Task details: Report back every line from the entries below in which the word "DEEP" occurs.

§ §

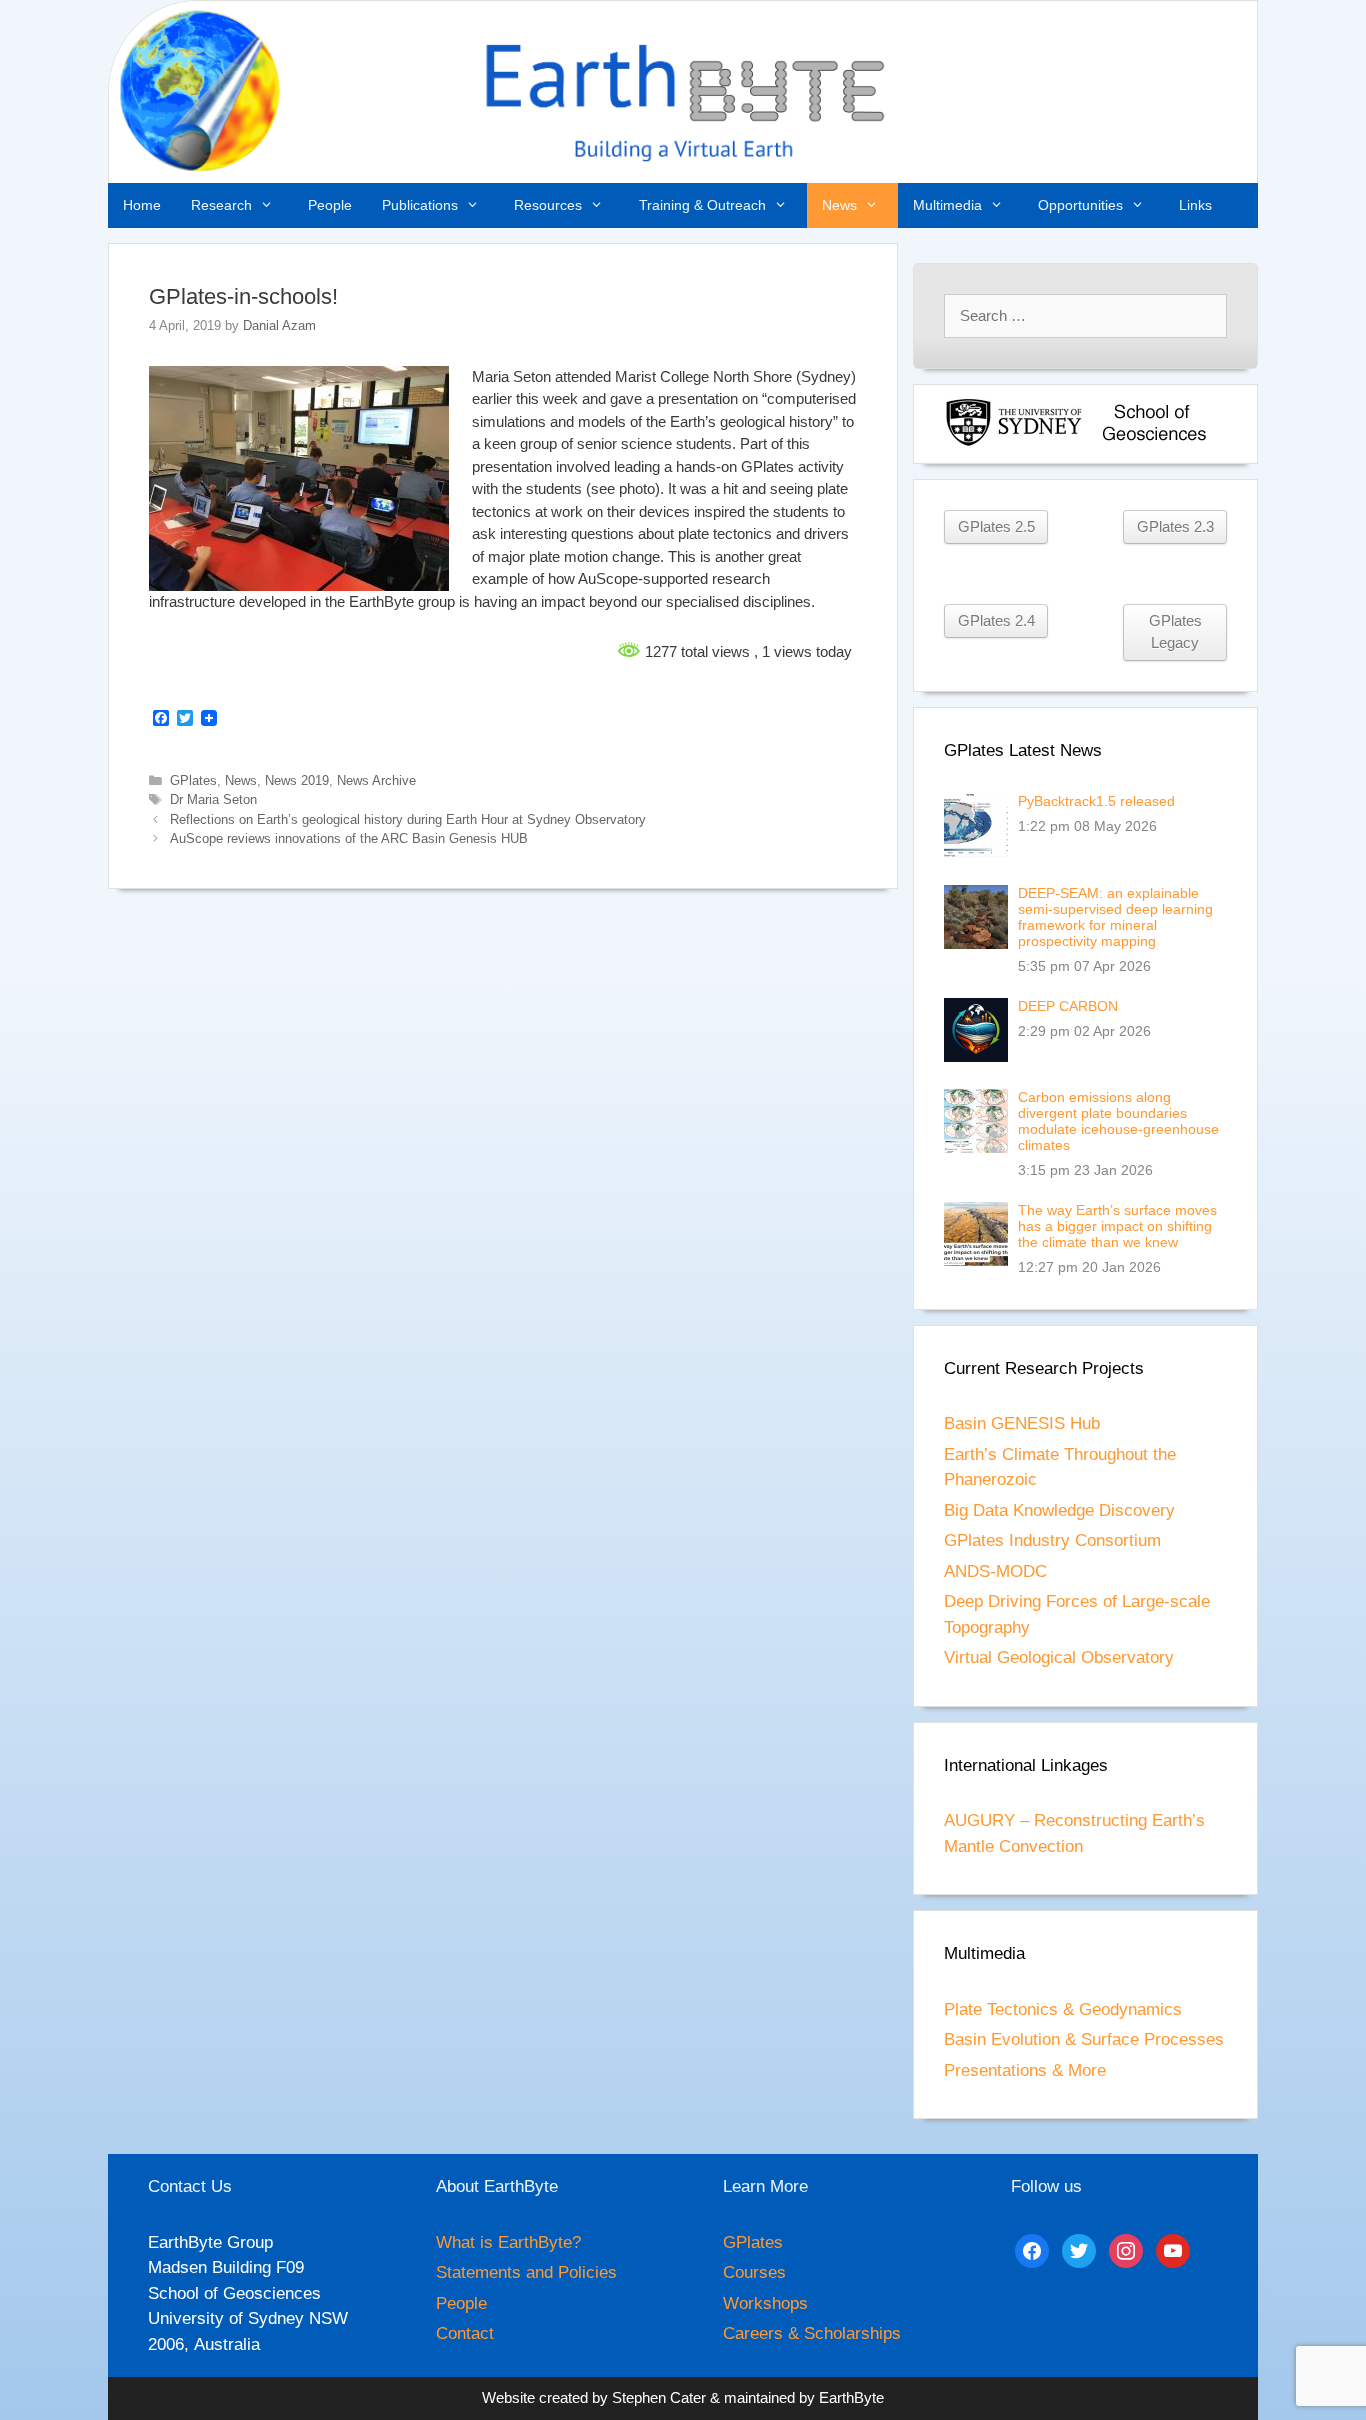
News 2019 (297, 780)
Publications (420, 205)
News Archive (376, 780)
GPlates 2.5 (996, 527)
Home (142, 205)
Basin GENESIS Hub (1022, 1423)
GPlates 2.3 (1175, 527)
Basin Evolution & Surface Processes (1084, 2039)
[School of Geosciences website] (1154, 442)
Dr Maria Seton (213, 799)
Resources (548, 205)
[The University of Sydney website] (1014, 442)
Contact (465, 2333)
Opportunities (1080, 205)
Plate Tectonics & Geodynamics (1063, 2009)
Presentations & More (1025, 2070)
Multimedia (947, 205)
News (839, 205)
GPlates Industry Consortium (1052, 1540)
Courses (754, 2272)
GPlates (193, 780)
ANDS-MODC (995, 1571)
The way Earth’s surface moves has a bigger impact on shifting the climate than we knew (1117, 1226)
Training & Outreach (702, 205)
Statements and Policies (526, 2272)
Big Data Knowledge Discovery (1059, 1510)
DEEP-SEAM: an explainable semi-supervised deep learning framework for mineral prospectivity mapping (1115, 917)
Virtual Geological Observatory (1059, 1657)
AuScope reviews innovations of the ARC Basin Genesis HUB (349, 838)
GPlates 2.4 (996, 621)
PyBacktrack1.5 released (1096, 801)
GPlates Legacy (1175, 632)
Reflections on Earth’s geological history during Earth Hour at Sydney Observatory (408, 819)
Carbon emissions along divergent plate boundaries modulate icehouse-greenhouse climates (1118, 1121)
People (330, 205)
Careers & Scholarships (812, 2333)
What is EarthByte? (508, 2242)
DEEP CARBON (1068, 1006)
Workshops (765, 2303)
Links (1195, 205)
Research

§ §

Completed task:
DEEP-SEAM: an explainable semi-supervised deep learning framework for mineral prospectivity mapping (1115, 917)
DEEP CARBON (1068, 1006)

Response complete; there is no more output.